Back in early 2008, I set up an iPhone-optimized Pokédex web app. I pulled information from some of the usual suspects in the online world of Pokémon compendia.

A few people have asked me why I didn’t build it as a native app I could then sell in the App Store for boatloads of cash (because, you know, there’s a huge untapped market for… this).

Well, that’s a good question. A few answers:

  1. The App Store didn’t exist at the time I created it, and I had no interest in either jailbreaking my iPhone nor in supporting the jailbreak “community.”
  2. I didn’t (and so far, still don’t) have a developer account with Apple, and I didn’t (and so far, still don’t) know how to build a native iPhone app. Web apps, though, are second nature to me.
  3. It seemed clear to me that Apple wouldn’t (or, more accurately, shouldn’t) approve such an app. The entire contents of the app would be in violation of copyright, and there’s no way (that I could see) that Nintendo would license the content under the circumstances.

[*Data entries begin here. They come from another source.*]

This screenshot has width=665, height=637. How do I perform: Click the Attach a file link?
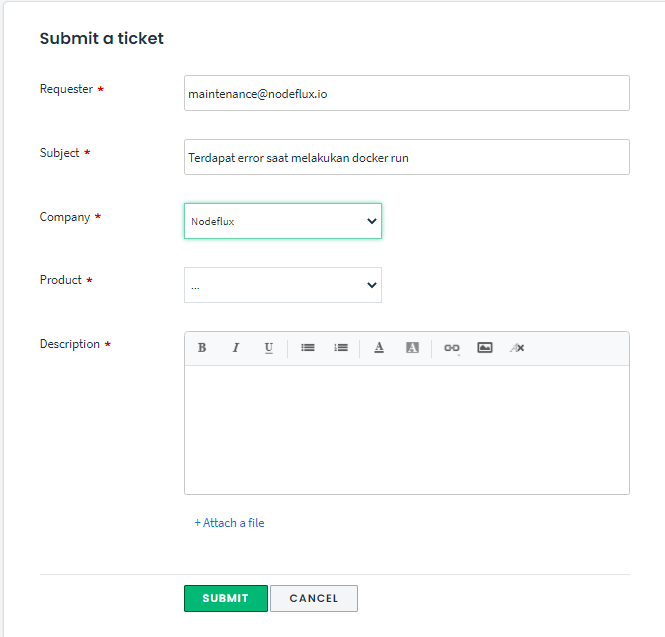pyautogui.click(x=230, y=523)
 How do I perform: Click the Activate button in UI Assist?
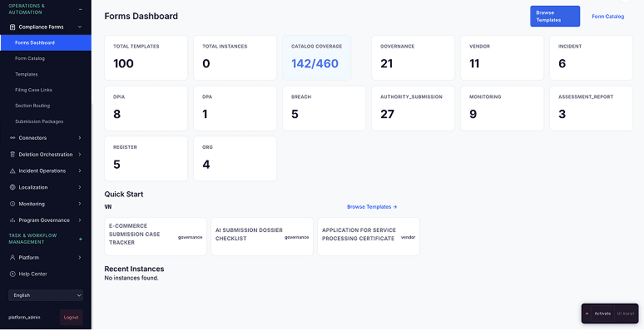point(602,314)
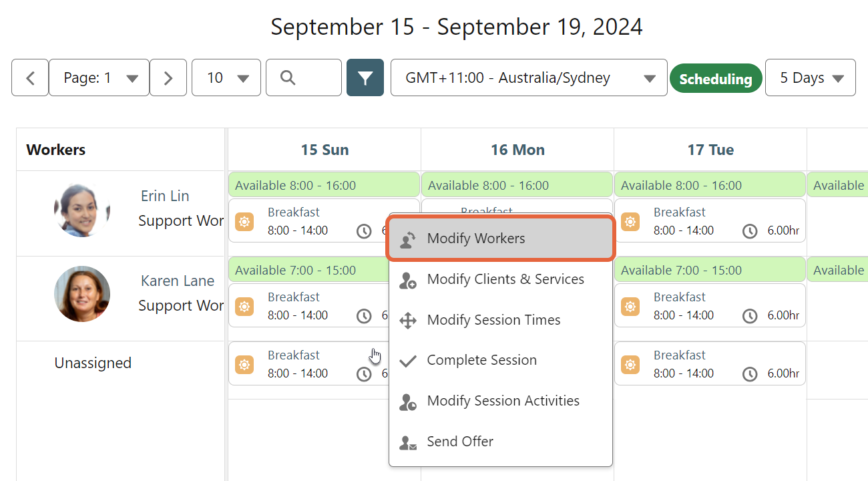
Task: Choose Modify Session Activities in the context menu
Action: 503,401
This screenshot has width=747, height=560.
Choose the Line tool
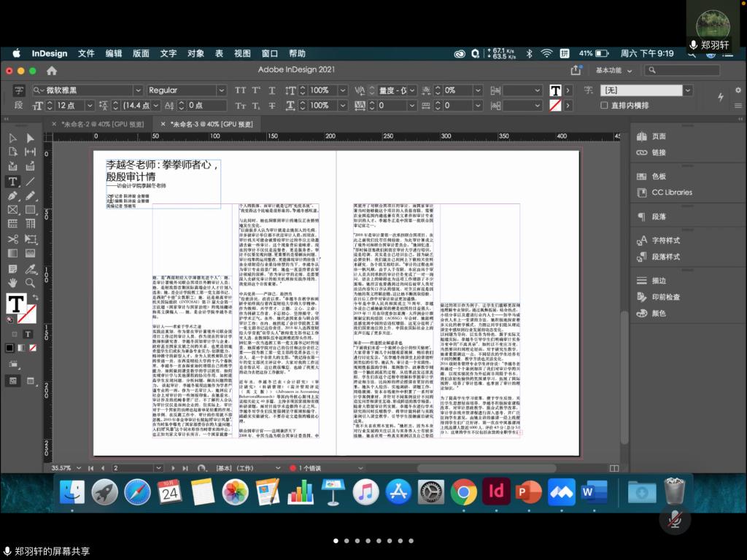pos(30,182)
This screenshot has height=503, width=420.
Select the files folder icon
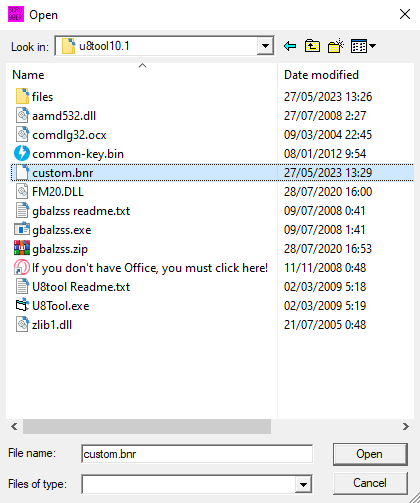point(22,96)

As far as I was concerned, that was pretty much it. The only way a Pokédex could live on the iPhone was as a web app. I’ve since learned that, whatever criteria they do employ in approving apps, copyrighted content does not appear to be a “dealbreaker” for Apple. I think it’s safe to say that Apple wouldn’t approve an unauthorized Pokémon game for the iPhone, but there are currently four Pokédex apps in the App Store.

Anyway… my iPokédex web app lives on. I just finished some updates: mostly some minor bug fixes, but also some visual refinements. Overall the improvements are slight, but I’m still pretty pleased with how well it works and how useful it is, especially considering that I essentially created it in an evening.

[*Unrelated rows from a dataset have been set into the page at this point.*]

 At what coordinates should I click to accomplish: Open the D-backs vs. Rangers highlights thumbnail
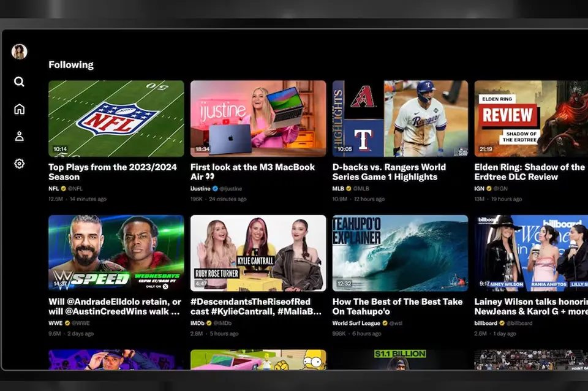[399, 118]
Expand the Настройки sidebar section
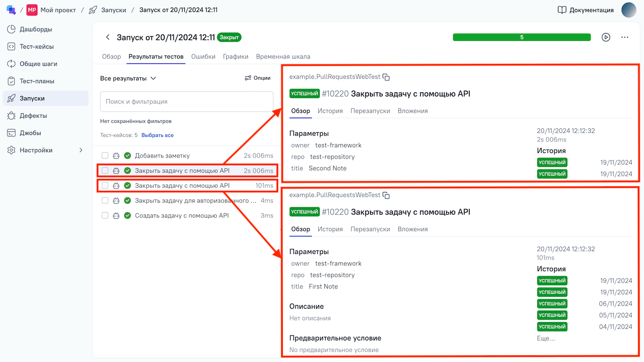This screenshot has height=362, width=644. coord(81,150)
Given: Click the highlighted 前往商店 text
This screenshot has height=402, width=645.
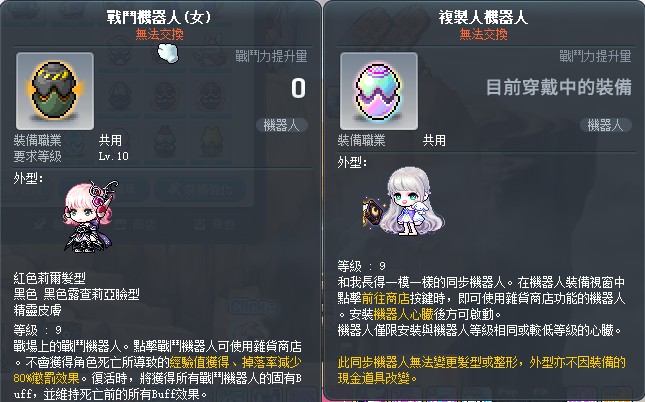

If you haven’t checked it out (ever, or lately), take a look now… especially on an iPhone!

http://pokemon.room34.com

Panic’s “Atari” game art, framed and hung at Room 34 HQ

The other day I mentioned the super-cool watercolor-and-pencil game art Panic recently commissioned as part of a reimagining of their Mac software as early ’80s Atari 2600 games.

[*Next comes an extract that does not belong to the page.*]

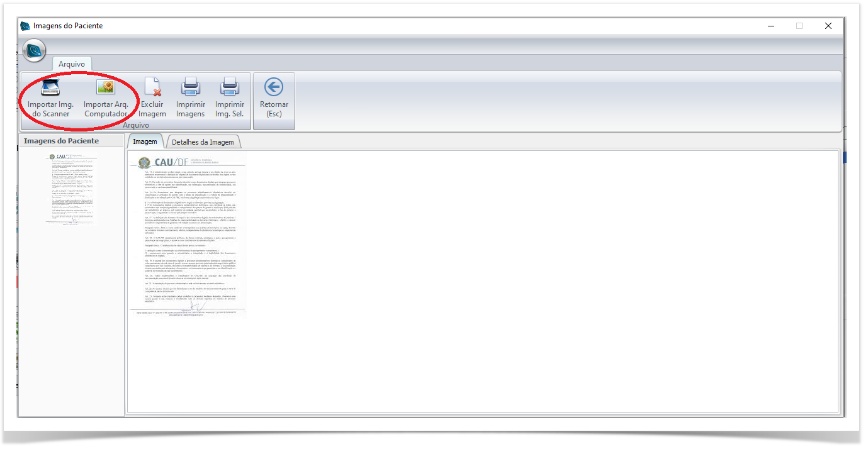
Task: Click the app icon in title bar
Action: pyautogui.click(x=25, y=26)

I ordered both the reproduction game boxes and the art prints, and they arrived just four days later (i.e. yesterday). They look amazing. As recommended by Panic, I headed out to IKEA this morning and picked up a couple of Ribba frames. The art prints were specifically designed to fit perfectly into these frames. I contemplated getting frames for all four of them, but at $20 a pop it seemed a bit much. So I went with two, for the two Panic programs I actually use (Coda and Transmit). It was just as well, anyway. Since they’re so big, two is all that fit on the wall above my desk!

The photo below shows Room 34 HQ, now graced with these fantastic looking prints. This wall was blank for months, and I had just been thinking I really needed to hang something up there, when these prints became available. The timing was perfect and I couldn’t be happier with the results! (Unfortunately the photo probably reveals, more than anything else, the limitations of the iPhone camera, especially indoors at night. I had every light in the place turned on but this was the best I could manage.)